APPENDIX F - dtSearch Syntax Guide
Noise Words | |||||||
a | being | furthermore | in | must | she | they | when |
about | between | get | indeed | my | should | this | where |
after | both | got | into | never | since | those | which |
all | but | Had | is | not | some | through | while |
also | By | has | it | now | still | thus | who |
an | came | have | Its | of | such | to | will |
and | can | he | just | on | take | too | with |
another | come | her | like | only | than | under | would |
any | could | here | made | or | that | up | you |
are | did | hi | many | other | the | very | your |
as | Do | him | Me | our | their | was | |
at | each | himself | might | out | them | way | |
be | even | how | more | over | then | we | |
because | for | however | moreover | said | there | well | |
been | from | I | most | same | therefore | were | |
before | further | If | much | see | these | what |
Usage:
If a phrase contains a noise word, dtSearch will skip over the noise word when searching for it.
Example:
"statue of liberty"
This example would retrieve any file containing the word statue, any intervening noise word, and the word liberty.
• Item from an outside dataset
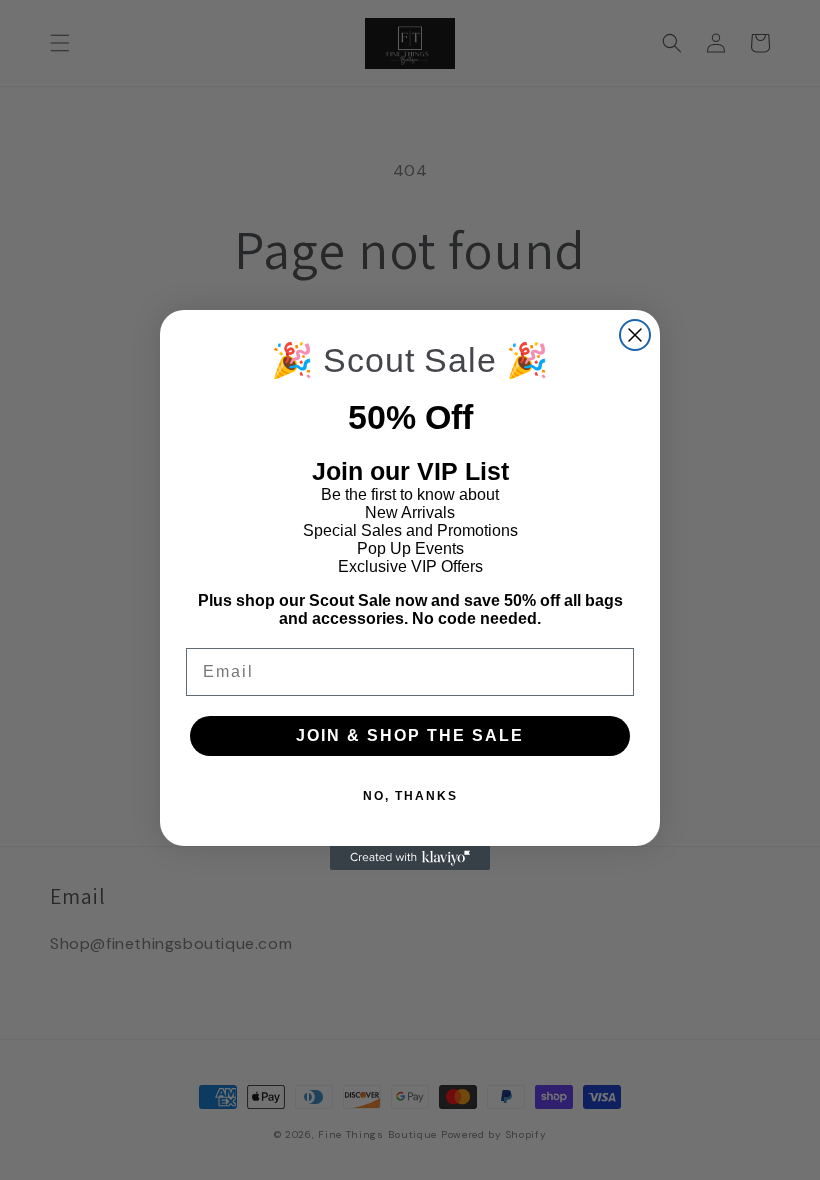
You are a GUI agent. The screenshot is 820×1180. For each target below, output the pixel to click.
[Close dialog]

For more accurate searching, the noise word ‘of’ could be removed from the Stop Word List.
Important
When building or rebuilding an Index, the old Indexes must be first deleted.
Phrases and Words
Quotation Marks
Usage:
Quotation Marks should be used around a phrase to ensure that connector words are interpreted as part of the phrase.
Example:
"clear and present danger"
Without the quotation marks, clear and present danger would be interpreted as a Boolean search for "clear" and "present danger".
Punctuation
Usage:
Punctuation inside of a search word is treated as a space.
Examples:
can't
dtSearch would interpret this as a phrase consisting of two words: can and t
1843(c)(8)(ii)
dtSearch would interpret this as four words: 1843 c 8 ii.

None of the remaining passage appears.